The church underwent a substantial expansion in the 15th and 16th centuries, under the guidance of the Stanley family. During the expansion, a new Perpendicular nave and chancel were added to its southern end, with a simple arcade also added. The church's Perpendicular and battlemented tower is said to have had the date 1571 inscribed on a gargoyle of the tower, although the tower is likely to be dated from the early 16th century.

From 1839 to 1840, the church was remodelled to be more Perpendicular by Chester architect and County surveyor of Flintshire, Thomas Jones. This followed reports that the church's structure had become unsafe, and in a poor state in need of repairs, by the 18th century. During the remodelling, the church was shortened, with its arcade reduced from seven to five bays. The outer walls of the nave, chancel and aisle were rebuilt, and the tower had a plaster vaulted ceiling inserted into it.

In 1850, the eastern wall was rebuilt, with the insertion of a new Geometrical window. These works were done in memory of Reverend Henry Jones, and by William Butterfield. In 1876 and 1877, the church underwent a further restoration by Chester architect, John Douglas, who added new furnishings to the building, box pews, and removed the western gallery. In the 1870s, Hardman & Co, painted and enriched the reredos and altar.

Various stained glass in the church dates to the 19th to early 20th centuries. In 1965, the western doorway was renewed.

== Structure ==

The Grade I listed building is in the Perpendicular style, and contains a western tower, north aisle, and a nave and chancel as one. The north aisle may be also described as a nave, therefore describing the building as a double-nave structure. It also has a five-bay arcade that connects to the north aisle.

The tower is of fine-coursed sandstone ashlar, with five stages. It is located at the western end of the south (main) nave. Its western side contains the main entrance to the church, located within a renewed Tudor-arched doorway.

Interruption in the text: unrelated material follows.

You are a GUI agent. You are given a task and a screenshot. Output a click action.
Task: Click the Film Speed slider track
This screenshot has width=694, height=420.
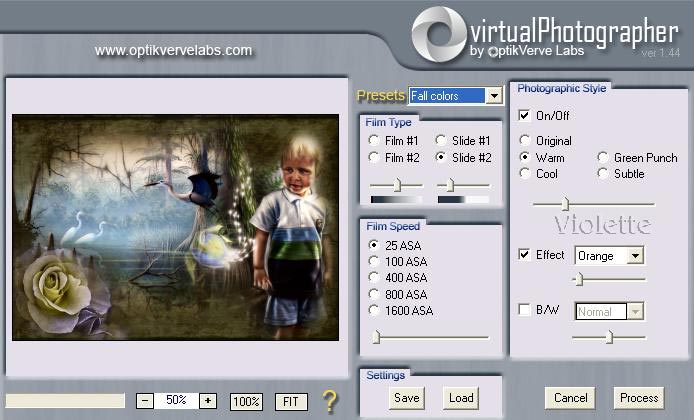coord(430,337)
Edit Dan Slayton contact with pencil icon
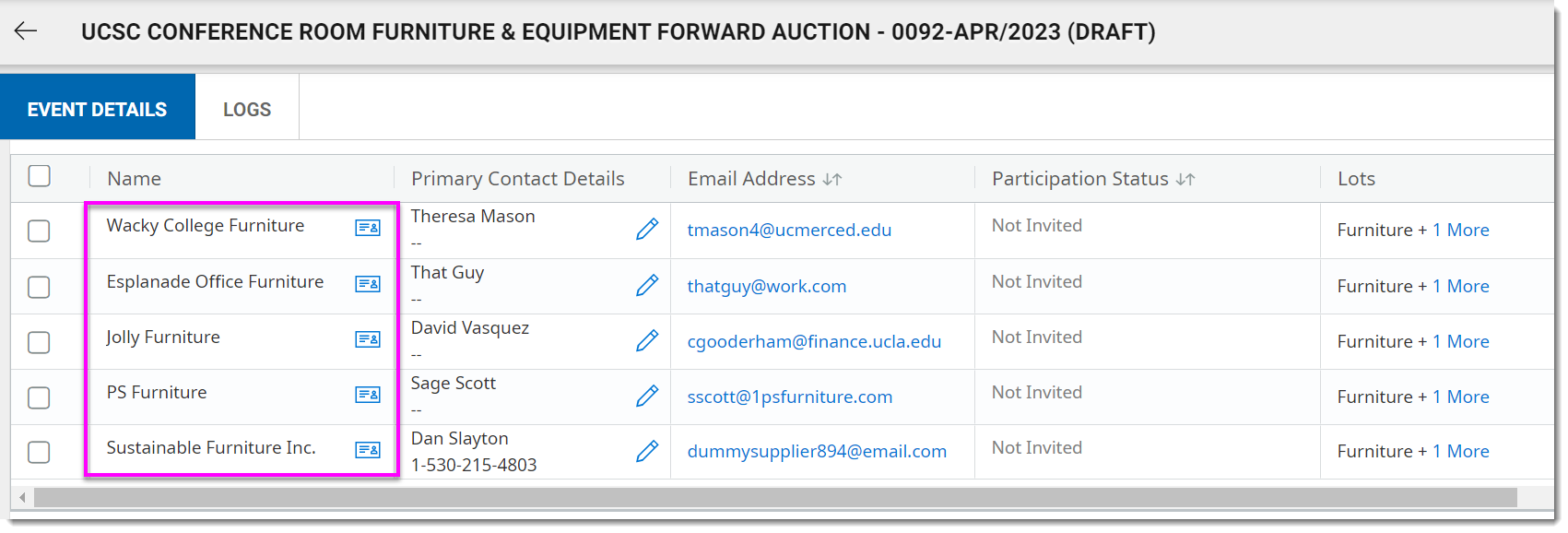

The chancel, north aisle and nave were all remodelled in the 19th century and are now of snecked pecked sandstone. The aisle is gabled, and is lower and narrower than the nave, although of the same length. The nave and chancel contain six bays between them.

Its western door has the Tudor rose and the heraldic badges of the Beaufort and Stanley families carved into stone by it.

The church's early churchyard was rectangular. It was enlarged in 1837, 1866 and in the early 20th century. The latter extension extended it with a burial ground in the grounds' north-eastern corner. It was further extended in 1911 (marked with a wall datestone) when it passed beyond an old Grammar School. It was further expanded north-east in the 1920s.